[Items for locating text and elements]
= = = = =
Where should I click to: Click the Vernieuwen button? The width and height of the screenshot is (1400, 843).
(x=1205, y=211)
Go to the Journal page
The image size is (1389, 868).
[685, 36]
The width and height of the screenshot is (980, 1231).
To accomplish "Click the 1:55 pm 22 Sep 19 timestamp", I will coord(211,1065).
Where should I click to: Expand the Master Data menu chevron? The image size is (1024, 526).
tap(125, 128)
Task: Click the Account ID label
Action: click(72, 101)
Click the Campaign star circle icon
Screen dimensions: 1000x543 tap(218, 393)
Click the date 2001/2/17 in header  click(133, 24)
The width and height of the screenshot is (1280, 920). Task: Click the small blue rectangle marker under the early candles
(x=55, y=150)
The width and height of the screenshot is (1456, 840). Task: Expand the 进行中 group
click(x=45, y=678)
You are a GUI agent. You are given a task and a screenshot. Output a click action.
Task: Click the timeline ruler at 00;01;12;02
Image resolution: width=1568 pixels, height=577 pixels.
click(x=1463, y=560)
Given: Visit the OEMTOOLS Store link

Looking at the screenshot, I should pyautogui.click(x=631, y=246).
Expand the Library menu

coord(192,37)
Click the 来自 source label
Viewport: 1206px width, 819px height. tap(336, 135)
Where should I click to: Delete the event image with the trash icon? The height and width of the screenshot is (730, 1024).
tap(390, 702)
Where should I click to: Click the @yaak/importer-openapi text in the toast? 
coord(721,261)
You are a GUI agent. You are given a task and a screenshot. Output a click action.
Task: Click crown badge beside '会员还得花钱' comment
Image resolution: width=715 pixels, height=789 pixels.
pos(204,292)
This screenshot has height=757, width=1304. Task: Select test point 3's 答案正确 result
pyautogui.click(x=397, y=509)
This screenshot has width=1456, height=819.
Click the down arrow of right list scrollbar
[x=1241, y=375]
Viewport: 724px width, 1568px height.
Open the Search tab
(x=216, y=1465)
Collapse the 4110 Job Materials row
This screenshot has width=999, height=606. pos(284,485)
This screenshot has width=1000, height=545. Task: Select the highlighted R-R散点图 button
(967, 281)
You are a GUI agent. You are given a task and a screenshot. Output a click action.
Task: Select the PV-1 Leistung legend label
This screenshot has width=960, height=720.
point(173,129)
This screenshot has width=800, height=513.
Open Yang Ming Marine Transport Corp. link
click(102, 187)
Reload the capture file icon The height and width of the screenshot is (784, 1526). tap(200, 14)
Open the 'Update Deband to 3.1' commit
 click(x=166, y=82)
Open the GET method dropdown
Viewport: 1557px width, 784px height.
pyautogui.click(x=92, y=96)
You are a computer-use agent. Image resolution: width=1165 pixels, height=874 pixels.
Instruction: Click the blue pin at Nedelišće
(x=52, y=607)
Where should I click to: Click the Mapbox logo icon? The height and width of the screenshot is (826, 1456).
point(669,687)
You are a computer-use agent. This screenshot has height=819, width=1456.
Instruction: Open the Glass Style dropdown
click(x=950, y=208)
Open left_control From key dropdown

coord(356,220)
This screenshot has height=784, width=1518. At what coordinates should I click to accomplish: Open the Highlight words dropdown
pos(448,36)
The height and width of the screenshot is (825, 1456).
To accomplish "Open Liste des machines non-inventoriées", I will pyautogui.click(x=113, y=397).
= = = = =
What to produce:
Rewrite the stretch from the line containing "This screenshot has height=784, width=1518." through the end of the items, keeping every line. Rescale each coordinate in the answers by multiplying it by 0.4 and rounding to a whole number, with halves rounded up.

Written response:
This screenshot has height=784, width=1518. At what coordinates should I click to accomplish: Open the Highlight words dropdown
pos(179,14)
The height and width of the screenshot is (825, 1456).
To accomplish "Open Liste des machines non-inventoriées", I will pyautogui.click(x=45, y=159).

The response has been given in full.